Anti-Israel positions are not necessarily limited to a small minority among Democrats and could blossom into a British-type scenario, where the Labour Party is hostile to Israel and some of its leaders are considered anti-Semitic.

It is not about civil discourse but abrasive confrontation. When the Senate considered pro-Israel legislation as its first order of business, Tlaib declared, “They forgot what country they represent,” prompting Sen. Marco Rubio of Florida to accuse her of raising the “dual loyalty” canard against American Jews, including those 800,000 who live in his state; Rubio is not Jewish.

Tlaib and other harsh critics of Israel yield no middle ground: Israel is the bad guy and the Palestinians are innocent victims. Interestingly, a Jewish member of the Hallandale Beach commission in Florida characterized Tlaib as a potential terrorist, and in turn another Jewish commission member proposed censure for her colleague’s overbaked reaction. Jews are notorious for criticizing one another. If Palestinians cannot do the same when it is valid, how do they expect to be taken seriously?
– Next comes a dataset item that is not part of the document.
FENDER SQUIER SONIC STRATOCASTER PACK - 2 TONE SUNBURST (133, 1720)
Tlaib must already contend with local politics, considering that she edged out her nearest challenger – Detroit City Council President Brenda Jones – by 900 votes in last year’s primary with her 31 percent win, according to the Times. Jones was among four prominent African-American candidates to take a combined 54 percent of the vote. A white mayor from a Detroit suburb received the remainder of the votes.

Omar won a respectable 48 percent of the vote during her primary in Minneapolis, and she was named to the House Foreign Affairs Committee, which addresses Middle East issues. Her perch on this committee would grant the Somali-born Muslim an opportunity for voting and voicing positions on Israel-Palestinian issues, but the spot will also leave her vulnerable to attacks from the pro-Israel side should she antagonize them.

Ocasio-Cortez is already a political legend for ousting Rep. Joseph Crowley in her 2018 primary. Allies of Crowley, who represented portions of Queens and the Bronx, are among those who are contemplating a challenge in 2020.

Hopefully, their challengers will persuade voters with a strong case for replacing them. The case is there.